In questo scenario pre-apocalittico un ruolo non di secondo piano giocheranno anche le agenzie di rating. Ad oggi, il rating sovrano dell’Italia per Dbrs è pari a “BBB (high”) con outlook stabile, tre gradini sopra il livello “junk” (titoli “spazzatura”), per S&P e Fitch a “BBB” con outlook negativo, due gradini sopra il “junk”, e per Moody’s a “Baa3”, sempre con outlook negativo, solo un gradino sopra il livello “junk”. Se i titoli di stato italiani diventassero titoli “spazzatura” la Bce potrebbe avere problemi ad acquistarne, anche se potrebbe essere concesso un “waver” come quello dato in questi giorni ai titoli di stato greci (già a livello “junk” ma ugualmente acquistati dalla Bce).
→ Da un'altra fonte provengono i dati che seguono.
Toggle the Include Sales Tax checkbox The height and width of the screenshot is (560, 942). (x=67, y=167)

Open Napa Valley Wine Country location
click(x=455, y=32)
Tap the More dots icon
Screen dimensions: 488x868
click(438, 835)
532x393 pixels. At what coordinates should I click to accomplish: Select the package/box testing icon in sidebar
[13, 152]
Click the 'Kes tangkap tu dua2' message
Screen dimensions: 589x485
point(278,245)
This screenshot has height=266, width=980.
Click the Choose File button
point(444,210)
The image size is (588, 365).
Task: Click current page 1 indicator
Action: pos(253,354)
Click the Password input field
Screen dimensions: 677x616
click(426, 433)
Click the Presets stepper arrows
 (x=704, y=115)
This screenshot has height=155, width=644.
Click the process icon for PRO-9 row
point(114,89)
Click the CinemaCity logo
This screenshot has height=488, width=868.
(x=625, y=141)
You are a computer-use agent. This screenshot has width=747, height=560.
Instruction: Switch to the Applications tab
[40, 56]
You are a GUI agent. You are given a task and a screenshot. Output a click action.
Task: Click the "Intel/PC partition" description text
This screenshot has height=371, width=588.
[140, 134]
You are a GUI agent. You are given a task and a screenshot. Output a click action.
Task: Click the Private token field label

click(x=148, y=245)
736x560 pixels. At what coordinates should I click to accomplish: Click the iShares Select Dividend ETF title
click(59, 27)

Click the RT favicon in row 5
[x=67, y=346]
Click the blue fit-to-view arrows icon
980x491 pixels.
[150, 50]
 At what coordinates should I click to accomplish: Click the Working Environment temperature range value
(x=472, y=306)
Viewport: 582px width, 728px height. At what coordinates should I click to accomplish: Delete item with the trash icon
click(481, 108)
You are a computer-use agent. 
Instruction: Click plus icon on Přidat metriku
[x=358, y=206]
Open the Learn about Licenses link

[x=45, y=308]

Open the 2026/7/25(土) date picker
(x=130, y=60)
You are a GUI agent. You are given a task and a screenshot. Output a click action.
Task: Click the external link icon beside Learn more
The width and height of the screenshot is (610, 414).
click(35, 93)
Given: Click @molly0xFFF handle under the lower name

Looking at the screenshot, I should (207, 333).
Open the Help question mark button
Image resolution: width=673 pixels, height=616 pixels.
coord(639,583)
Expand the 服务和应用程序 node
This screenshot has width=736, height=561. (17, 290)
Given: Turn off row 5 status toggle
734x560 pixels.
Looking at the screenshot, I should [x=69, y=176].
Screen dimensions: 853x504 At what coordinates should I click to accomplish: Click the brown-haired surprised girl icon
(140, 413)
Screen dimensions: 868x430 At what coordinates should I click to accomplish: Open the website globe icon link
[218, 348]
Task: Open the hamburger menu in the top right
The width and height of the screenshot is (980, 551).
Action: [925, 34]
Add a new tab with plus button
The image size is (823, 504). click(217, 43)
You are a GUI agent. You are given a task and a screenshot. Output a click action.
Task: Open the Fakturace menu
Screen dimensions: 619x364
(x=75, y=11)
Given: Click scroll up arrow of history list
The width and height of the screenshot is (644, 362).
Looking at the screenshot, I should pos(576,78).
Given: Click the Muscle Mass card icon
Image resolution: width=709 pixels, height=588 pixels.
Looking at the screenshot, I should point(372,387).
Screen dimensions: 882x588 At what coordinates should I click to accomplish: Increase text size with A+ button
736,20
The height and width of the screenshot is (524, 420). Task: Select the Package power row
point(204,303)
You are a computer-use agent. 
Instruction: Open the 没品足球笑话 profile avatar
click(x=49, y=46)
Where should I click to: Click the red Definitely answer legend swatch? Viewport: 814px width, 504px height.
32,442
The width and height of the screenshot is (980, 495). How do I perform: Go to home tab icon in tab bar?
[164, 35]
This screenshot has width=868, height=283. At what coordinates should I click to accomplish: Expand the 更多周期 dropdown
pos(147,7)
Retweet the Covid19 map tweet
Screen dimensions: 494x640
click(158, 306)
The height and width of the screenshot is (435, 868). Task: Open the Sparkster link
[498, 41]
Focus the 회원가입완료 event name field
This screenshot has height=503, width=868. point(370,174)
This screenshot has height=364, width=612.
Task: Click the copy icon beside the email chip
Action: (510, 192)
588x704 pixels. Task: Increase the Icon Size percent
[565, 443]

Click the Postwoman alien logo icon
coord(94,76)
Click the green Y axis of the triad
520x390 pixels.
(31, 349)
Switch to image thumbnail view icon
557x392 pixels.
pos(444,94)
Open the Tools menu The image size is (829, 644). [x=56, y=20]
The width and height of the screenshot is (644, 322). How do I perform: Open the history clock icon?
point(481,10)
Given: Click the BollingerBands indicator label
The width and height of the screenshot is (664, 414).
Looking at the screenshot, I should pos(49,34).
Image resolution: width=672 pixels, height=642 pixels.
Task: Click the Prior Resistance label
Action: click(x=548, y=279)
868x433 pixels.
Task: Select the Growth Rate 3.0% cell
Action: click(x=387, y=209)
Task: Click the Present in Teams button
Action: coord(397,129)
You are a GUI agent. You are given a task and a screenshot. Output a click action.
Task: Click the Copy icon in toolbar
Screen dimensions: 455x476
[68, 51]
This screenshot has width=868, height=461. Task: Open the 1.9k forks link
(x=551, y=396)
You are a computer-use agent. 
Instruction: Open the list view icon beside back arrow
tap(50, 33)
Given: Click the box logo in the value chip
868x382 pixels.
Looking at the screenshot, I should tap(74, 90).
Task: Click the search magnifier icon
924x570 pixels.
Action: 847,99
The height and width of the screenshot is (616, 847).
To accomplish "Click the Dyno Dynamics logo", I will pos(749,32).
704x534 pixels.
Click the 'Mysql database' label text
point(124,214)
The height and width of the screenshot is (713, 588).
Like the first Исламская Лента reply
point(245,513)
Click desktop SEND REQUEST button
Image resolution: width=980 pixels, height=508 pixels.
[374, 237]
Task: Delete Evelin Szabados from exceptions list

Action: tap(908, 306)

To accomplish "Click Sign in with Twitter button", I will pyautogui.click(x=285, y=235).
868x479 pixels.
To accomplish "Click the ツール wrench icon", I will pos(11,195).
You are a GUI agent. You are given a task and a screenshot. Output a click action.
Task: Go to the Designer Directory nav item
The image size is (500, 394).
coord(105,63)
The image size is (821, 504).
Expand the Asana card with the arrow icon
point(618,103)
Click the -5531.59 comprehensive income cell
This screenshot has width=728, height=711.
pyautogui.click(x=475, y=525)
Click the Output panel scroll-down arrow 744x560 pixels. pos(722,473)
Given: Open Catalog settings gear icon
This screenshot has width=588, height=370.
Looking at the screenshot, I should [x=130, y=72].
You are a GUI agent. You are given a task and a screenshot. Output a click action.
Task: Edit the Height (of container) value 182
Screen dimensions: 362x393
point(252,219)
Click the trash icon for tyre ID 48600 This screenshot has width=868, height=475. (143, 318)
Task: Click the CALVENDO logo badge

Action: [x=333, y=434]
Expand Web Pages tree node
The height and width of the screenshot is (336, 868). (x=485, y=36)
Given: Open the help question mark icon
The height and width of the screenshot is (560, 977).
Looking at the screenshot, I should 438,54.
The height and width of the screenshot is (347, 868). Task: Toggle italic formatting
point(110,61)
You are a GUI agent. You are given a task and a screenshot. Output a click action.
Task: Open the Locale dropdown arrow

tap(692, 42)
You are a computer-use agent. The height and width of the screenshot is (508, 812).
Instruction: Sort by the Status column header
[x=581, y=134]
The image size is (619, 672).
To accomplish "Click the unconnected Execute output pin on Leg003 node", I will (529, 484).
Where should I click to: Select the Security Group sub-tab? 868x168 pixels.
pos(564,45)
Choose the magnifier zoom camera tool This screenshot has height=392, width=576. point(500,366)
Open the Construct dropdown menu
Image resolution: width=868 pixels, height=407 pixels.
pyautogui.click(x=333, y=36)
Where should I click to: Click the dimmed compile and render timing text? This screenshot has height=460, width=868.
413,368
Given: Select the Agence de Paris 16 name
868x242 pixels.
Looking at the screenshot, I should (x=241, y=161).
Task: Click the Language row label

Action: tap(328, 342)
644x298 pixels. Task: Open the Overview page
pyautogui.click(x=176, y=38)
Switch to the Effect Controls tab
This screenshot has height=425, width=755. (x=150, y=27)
Una concessione che, assieme alla preannunciata “flessibilità” nell’applicazione della capital key (la regola che vuole gli acquisti di titoli di stato effettuati in base alla concorrenze delle diverse banche centrali nazionali al capitale della Bce stessa) da qui a fine anno rappresenta un chiaro segnale dell’impegno di Eurotower per evitare che l’incubo di un default dell’Italia possa concretizzarsi. Pericolo che all'orizzonte, visti i livelli futuri di debito e i bassi tassi strutturali di crescita del nostro Paese da cui dipende il grado di sostenibilità dell'indebitamento, c'è.